▼

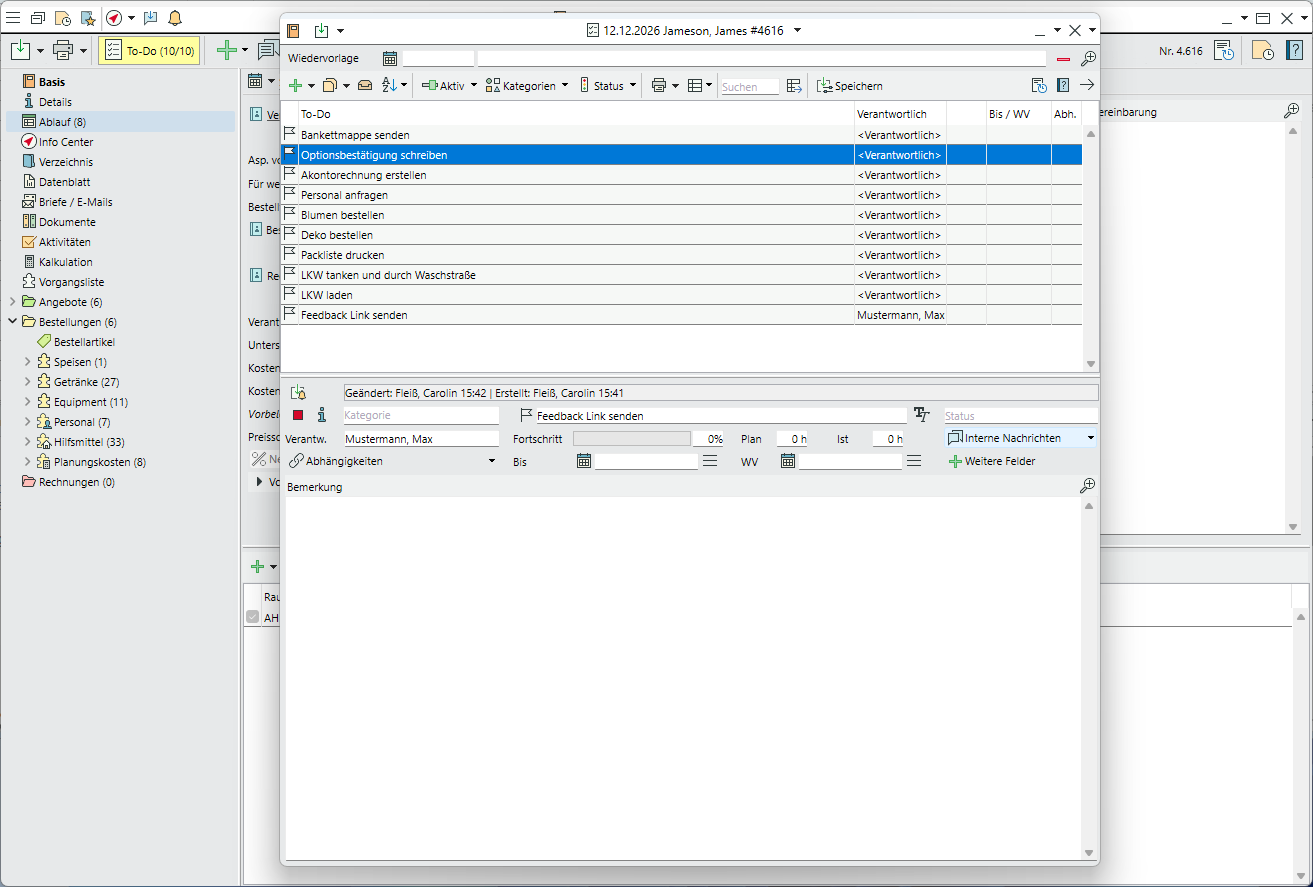Open the Kategorien dropdown
Screen dimensions: 1313x887
tap(527, 86)
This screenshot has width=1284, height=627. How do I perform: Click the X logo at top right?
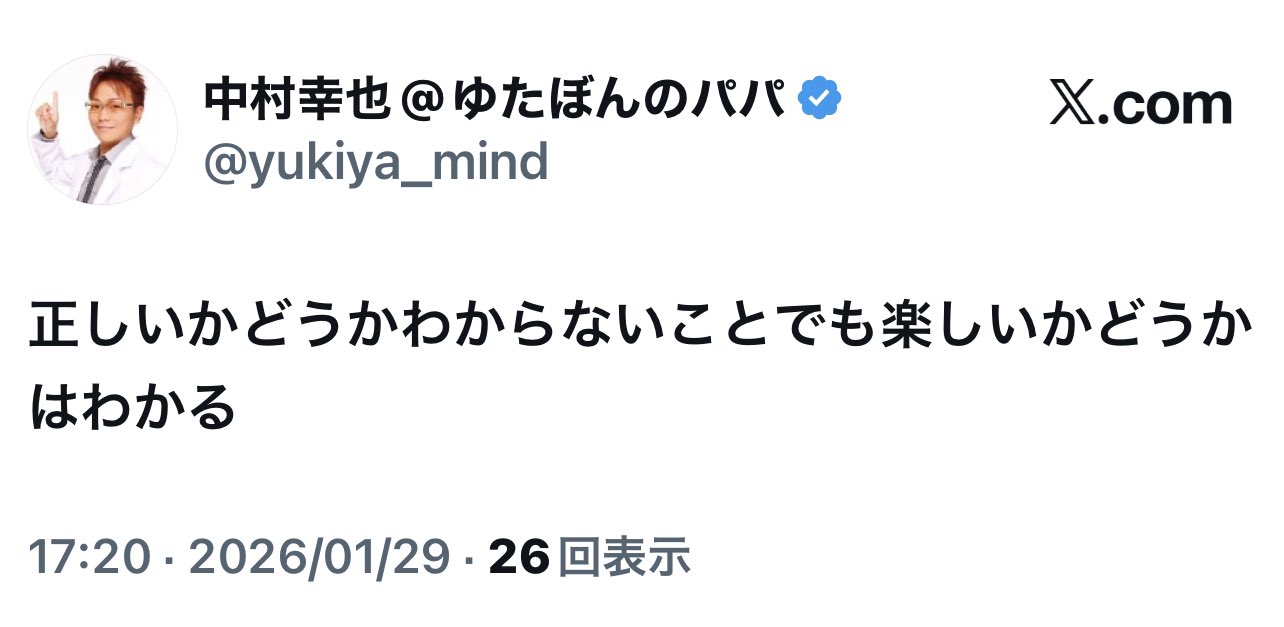(x=1071, y=104)
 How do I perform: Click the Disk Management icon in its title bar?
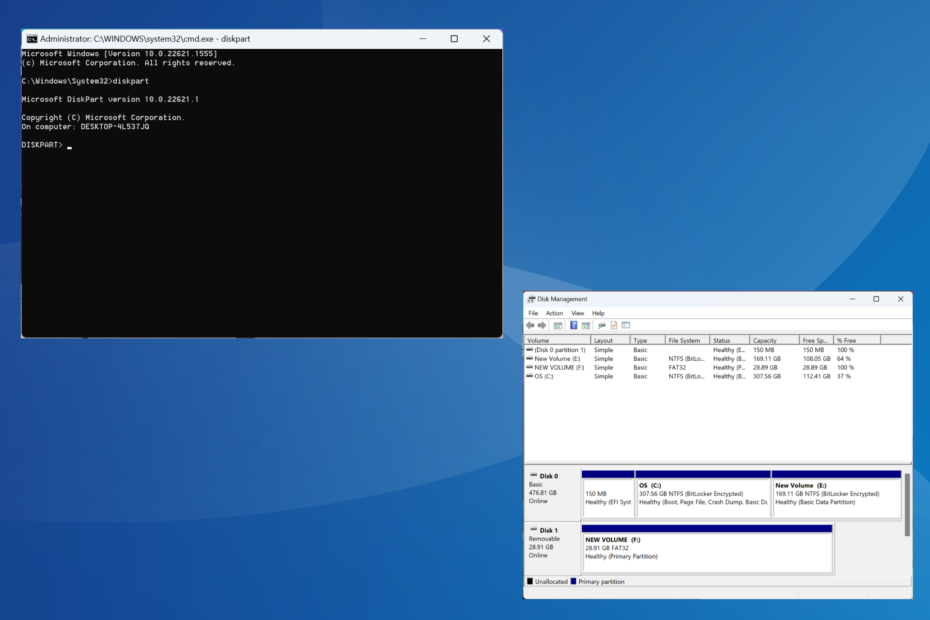[x=533, y=298]
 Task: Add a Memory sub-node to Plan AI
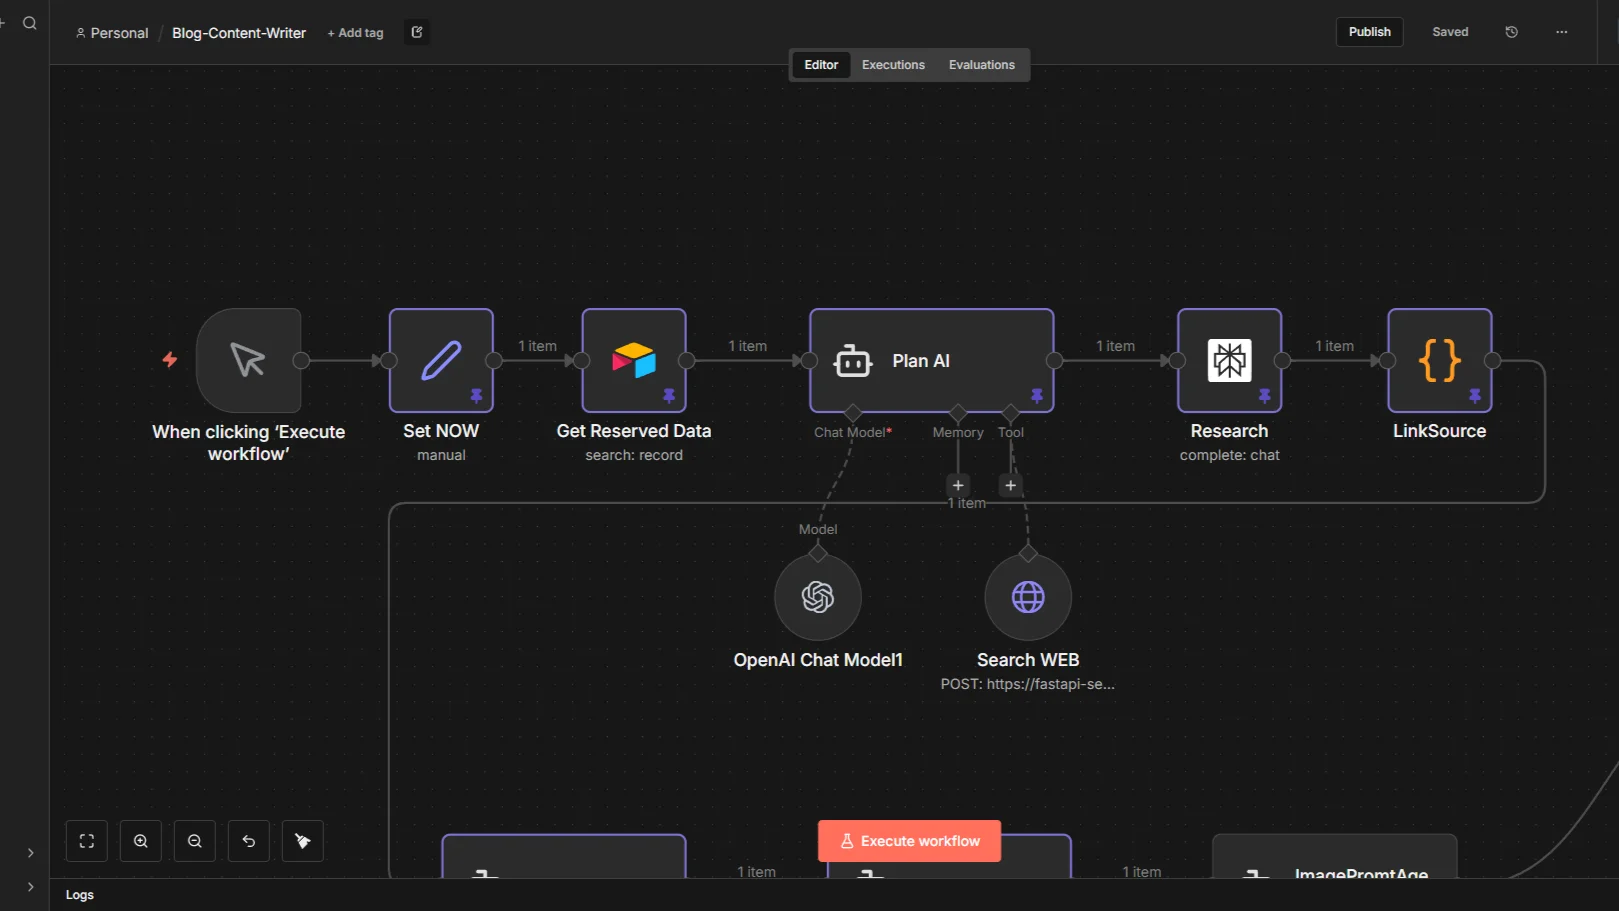[958, 485]
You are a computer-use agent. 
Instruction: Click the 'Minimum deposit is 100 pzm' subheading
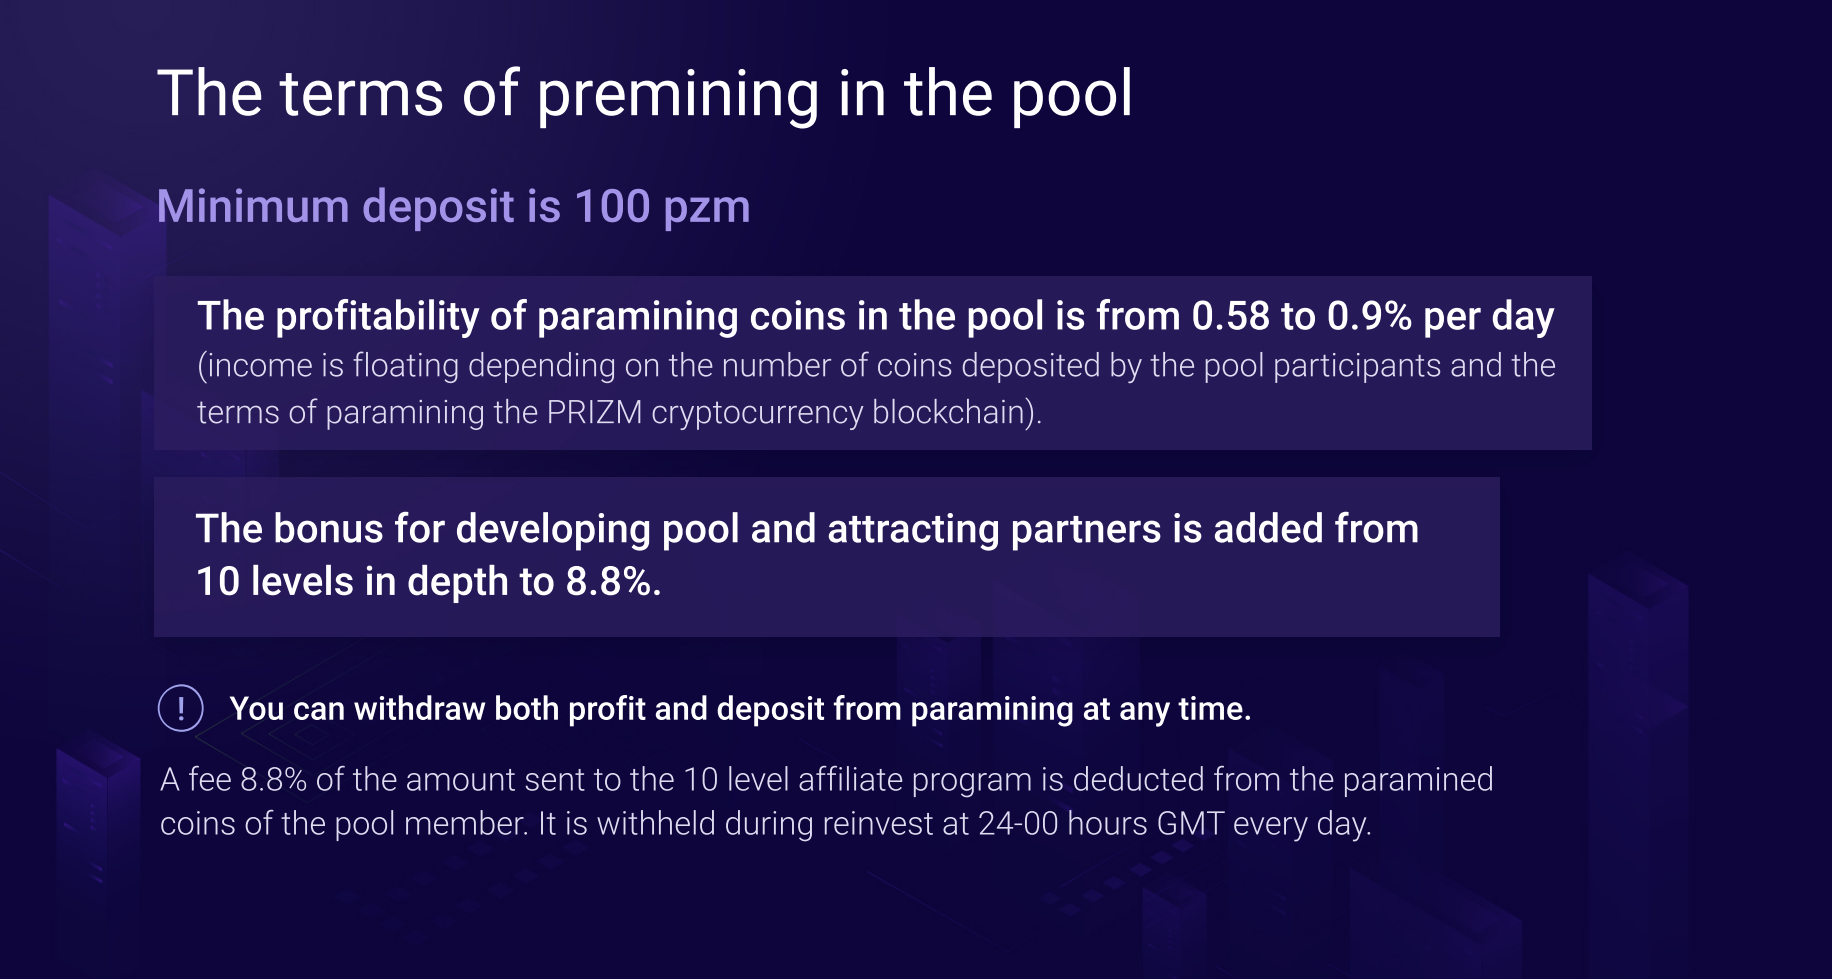(453, 207)
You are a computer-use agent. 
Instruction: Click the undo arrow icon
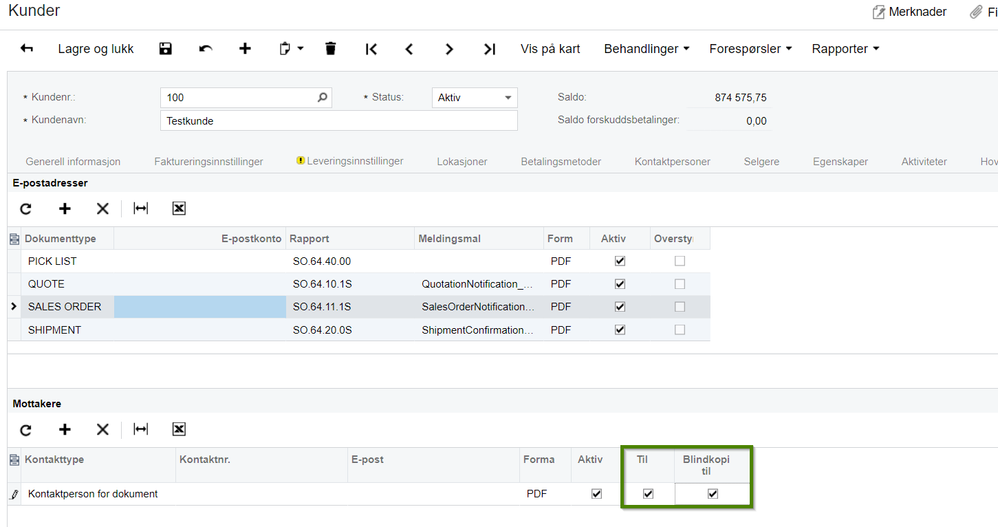[205, 48]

▲

**WHAT YOU ARE ASKED TO DO:** All lines from the one containing "This screenshot has" to the last line of the records above, and no others, should be returned unchanged, without pictures.

**ANSWER TO THE PROBLEM:**
This screenshot has width=1284, height=627. How do I perform: Click the X logo at top right?
(x=1071, y=104)
 How do I perform: Click the Disk Management icon in its title bar?
[x=533, y=298]
 Task: Add a Memory sub-node to Plan AI
[958, 485]
You are a computer-use agent. 
Instruction: Click the 'Minimum deposit is 100 pzm' subheading
(453, 207)
You are a computer-use agent. 
Instruction: Click the undo arrow icon
[205, 48]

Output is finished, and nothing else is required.